- WORK REQUEST: All that is needed is each line of the entries holding the word "screenshot", copied as it stands.

- TASK INPUTS:
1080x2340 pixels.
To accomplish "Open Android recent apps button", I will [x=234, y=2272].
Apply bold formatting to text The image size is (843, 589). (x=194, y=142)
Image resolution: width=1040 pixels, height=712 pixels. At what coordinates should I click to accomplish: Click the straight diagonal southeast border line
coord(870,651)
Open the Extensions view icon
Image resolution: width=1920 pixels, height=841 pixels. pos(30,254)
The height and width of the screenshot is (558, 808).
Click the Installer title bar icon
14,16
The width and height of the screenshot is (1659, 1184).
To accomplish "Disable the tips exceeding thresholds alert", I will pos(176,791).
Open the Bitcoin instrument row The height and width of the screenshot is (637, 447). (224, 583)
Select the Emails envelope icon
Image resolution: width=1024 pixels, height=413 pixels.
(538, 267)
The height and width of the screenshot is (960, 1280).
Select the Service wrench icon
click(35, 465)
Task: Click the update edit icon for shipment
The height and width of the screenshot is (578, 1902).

- RESPONSE FOR THIS EXERCISE:
The height and width of the screenshot is (558, 808).
The width and height of the screenshot is (1659, 1184).
Open the Bitcoin instrument row The height and width of the screenshot is (637, 447). (224, 583)
The height and width of the screenshot is (960, 1280).
The height and width of the screenshot is (578, 1902).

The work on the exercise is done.